Turkey’s capital markets regulator has implemented sweeping measures to stabilize the stock market, including an outright ban on short-selling across all listed companies and the relaxation of share buyback regulations. These actions come in response to a sharp decline in the country’s equity markets after the detention of a prominent opposition leader, Istanbul Mayor Ekrem Imamoglu.
Announced on Sunday, the new regulations extend a previous short-selling ban, which had only applied to the top 50 listed companies, to cover all stocks. Additionally, the rules now allow companies to repurchase shares at prices above their last market close, a move designed to support market prices. The minimum equity capital protection for margin trading has also been reduced from 35% to 20%, further easing conditions for investors.
The market turmoil began after Imamoglu, a leading figure opposed to President Recep Tayyip Erdogan, was detained on Wednesday. His arrest triggered a sell-off, driving the Turkish lira to record lows and pushing bond yields to new highs. The banking sector was hit hardest, with its index recording its most significant weekly drop since at least 2001. In response to the crisis, Turkey’s central bank raised interest rates in an unscheduled meeting on Thursday.
Despite the emergency measures, experts caution that underlying concerns about Turkey’s economic stability remain. Kyle Rodda, a senior analyst in Melbourne, noted that while the authorities’ actions might temporarily stabilize the market, the fundamental risks persist. “This increases country risk in Turkey, which will widen credit spreads,” Rodda said, suggesting that more central bank interventions may be necessary.

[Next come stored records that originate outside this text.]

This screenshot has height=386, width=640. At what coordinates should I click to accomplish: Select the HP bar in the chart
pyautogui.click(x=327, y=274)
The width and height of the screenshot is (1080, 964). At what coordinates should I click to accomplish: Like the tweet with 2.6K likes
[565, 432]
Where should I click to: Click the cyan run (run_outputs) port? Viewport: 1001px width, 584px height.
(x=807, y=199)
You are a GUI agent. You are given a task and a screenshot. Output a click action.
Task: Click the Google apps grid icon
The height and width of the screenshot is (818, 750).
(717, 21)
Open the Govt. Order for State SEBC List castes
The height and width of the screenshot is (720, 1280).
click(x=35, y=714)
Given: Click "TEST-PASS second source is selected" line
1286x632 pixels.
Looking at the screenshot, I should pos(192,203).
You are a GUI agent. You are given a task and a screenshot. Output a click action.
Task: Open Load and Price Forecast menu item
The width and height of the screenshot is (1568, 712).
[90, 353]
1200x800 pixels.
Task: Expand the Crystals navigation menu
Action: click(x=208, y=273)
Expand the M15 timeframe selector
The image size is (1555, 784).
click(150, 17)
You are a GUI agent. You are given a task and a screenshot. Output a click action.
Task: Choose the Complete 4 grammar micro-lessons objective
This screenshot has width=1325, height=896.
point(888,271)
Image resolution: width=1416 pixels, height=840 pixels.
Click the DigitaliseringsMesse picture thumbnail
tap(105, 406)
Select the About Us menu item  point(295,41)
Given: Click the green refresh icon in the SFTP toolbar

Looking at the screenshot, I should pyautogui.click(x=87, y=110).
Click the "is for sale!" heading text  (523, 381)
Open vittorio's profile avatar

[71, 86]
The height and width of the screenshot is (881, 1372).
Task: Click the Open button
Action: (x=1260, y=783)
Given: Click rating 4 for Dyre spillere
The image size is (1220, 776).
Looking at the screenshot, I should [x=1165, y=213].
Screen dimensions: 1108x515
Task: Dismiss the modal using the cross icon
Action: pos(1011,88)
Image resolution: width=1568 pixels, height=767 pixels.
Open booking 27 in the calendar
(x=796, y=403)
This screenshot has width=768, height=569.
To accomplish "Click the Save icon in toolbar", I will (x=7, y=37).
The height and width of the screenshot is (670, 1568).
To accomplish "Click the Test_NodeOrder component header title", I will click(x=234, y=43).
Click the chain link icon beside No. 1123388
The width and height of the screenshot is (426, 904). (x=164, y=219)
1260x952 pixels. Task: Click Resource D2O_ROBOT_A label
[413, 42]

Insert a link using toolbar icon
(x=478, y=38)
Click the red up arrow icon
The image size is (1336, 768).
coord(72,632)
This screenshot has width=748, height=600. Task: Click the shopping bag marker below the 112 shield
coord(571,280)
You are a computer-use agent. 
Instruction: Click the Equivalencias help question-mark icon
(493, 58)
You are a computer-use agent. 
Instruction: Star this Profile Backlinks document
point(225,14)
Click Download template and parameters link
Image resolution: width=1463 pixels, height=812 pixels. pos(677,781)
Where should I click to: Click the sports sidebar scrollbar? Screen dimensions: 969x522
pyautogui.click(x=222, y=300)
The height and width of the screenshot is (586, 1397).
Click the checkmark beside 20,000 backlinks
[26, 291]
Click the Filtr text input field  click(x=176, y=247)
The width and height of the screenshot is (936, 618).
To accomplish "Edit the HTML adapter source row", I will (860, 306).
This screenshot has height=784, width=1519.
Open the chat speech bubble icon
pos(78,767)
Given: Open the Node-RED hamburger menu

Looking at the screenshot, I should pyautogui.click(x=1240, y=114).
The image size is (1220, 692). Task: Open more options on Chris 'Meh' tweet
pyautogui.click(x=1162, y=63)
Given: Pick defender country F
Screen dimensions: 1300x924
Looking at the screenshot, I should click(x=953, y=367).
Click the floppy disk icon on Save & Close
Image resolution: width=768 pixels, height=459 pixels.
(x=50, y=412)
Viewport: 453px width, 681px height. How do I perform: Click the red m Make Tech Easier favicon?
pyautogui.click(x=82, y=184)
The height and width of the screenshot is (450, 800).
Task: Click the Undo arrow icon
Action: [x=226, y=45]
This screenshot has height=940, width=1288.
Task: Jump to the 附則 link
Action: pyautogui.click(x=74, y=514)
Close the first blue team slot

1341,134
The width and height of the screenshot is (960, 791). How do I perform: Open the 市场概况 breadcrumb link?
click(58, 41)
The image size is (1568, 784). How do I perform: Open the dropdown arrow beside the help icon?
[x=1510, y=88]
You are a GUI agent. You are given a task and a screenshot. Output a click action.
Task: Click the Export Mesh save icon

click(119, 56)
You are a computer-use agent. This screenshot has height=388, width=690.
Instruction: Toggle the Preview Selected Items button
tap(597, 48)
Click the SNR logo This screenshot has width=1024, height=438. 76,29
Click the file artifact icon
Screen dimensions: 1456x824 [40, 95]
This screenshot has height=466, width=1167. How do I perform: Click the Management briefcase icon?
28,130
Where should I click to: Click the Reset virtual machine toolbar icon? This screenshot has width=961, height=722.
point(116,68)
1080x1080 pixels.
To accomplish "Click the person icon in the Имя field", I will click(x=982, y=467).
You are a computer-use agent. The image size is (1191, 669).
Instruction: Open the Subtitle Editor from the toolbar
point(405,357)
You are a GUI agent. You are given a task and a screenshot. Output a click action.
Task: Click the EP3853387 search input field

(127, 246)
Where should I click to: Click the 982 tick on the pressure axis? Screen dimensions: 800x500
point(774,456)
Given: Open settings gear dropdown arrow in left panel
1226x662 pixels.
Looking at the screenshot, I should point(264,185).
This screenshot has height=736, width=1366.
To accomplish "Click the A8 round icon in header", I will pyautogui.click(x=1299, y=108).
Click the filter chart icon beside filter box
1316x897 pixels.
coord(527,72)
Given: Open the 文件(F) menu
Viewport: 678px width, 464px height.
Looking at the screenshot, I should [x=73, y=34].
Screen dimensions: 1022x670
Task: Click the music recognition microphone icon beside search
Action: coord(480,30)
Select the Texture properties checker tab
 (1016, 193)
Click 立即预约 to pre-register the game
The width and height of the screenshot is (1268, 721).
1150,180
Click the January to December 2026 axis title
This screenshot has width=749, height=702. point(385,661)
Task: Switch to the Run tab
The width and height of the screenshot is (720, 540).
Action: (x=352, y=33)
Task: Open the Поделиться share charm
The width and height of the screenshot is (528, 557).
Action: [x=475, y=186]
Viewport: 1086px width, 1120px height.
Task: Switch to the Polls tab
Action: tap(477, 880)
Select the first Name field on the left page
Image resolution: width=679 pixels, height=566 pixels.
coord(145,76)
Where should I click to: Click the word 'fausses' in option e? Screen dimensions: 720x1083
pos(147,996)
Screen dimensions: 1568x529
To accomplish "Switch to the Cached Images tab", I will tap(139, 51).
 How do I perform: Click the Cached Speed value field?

As of Monday morning, the Turkish lira was trading at approximately 38 per dollar, according to indicative pricing, down from a Friday close of 37.73. Kumiko Ishikawa, a senior analyst at Sony Financial Group in Tokyo, warned that downward pressure on the lira is likely to continue in the near term.
To mitigate potential volatility, Turkish central bank officials convened a “technical meeting” with commercial lenders on Sunday, according to the Turkish Banks Association. Additionally, the central bank announced plans to hold a liquidity bill auction with a 91-day maturity—a move aimed at absorbing excess lira from the market, marking the first such action in nearly two decades.